• **Text for analysis**:
--

April 6, 2009

Violence Intervention Program

What does the government want to be true?

From CNN:

[Associate professor of surgery] Cooper created the Violence Intervention Program (VIP) at the Shock Trauma Unit of the University of Maryland Medical Center, the state's busiest hospital for violent injuries. It became one of the country's first hospital-based anti-violence programs.

"We approached this problem like any public health crisis, like heart disease or smoking," he said. "We tried to work on the root causes."

Since 1998, VIP has provided substance abuse counseling, job skills training and other support services to nearly 500 trauma victims.

A 2006 study by Cooper and his colleagues, published in the Journal of Trauma, showed that people in the program were six times less likely to be readmitted with a violent injury and three times less likely to be arrested for a violent crime.


Six times?  Ok, so I'm in.  This is a program which speaks to my personal biases: social problems solved by social methods.  You take a group of people who got shot, stabbed, and help them "get out of the game" (their words.)

No one here got diagnosed bipolar, no one was put on Depakote.  Some hands-on intervention by a support team, and boom-- people die less often (and are jailed less often.)  Sounds like an innovative program with solid efficacy data. Sign me up.

Oh, wait...

I. 

Why does it work?

--

• **Source information**:
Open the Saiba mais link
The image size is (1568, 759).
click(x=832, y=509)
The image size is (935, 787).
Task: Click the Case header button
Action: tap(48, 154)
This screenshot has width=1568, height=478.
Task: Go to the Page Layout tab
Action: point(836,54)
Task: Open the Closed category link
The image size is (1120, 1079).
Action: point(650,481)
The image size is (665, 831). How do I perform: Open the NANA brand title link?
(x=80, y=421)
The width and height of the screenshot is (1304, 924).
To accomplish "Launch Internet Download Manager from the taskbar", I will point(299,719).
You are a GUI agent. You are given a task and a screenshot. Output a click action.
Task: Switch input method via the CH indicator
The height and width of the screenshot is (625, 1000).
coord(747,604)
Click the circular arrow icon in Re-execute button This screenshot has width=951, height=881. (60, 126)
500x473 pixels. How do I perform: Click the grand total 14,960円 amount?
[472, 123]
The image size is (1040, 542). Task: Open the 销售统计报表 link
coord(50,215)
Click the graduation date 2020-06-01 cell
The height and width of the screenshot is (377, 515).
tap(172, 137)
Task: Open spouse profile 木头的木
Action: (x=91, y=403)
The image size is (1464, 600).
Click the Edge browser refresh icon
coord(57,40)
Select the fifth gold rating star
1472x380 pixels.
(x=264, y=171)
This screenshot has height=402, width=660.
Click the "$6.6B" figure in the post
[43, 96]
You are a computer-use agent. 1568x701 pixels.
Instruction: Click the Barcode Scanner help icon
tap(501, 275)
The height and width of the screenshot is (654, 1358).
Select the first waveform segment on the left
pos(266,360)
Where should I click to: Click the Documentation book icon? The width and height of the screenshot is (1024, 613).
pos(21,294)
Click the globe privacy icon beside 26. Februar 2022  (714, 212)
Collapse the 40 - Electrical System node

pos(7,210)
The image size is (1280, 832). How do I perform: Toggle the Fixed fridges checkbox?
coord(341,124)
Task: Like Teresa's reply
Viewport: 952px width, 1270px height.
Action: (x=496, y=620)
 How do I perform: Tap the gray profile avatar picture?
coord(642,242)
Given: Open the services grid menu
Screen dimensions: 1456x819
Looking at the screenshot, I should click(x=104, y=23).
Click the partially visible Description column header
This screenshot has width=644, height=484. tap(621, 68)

--

Set down the passage of the post on the Violence Intervention Program from "No one here" to "Sign me up.", word for word.

• **Answer for the task**:
No one here got diagnosed bipolar, no one was put on Depakote.  Some hands-on intervention by a support team, and boom-- people die less often (and are jailed less often.)  Sounds like an innovative program with solid efficacy data. Sign me up.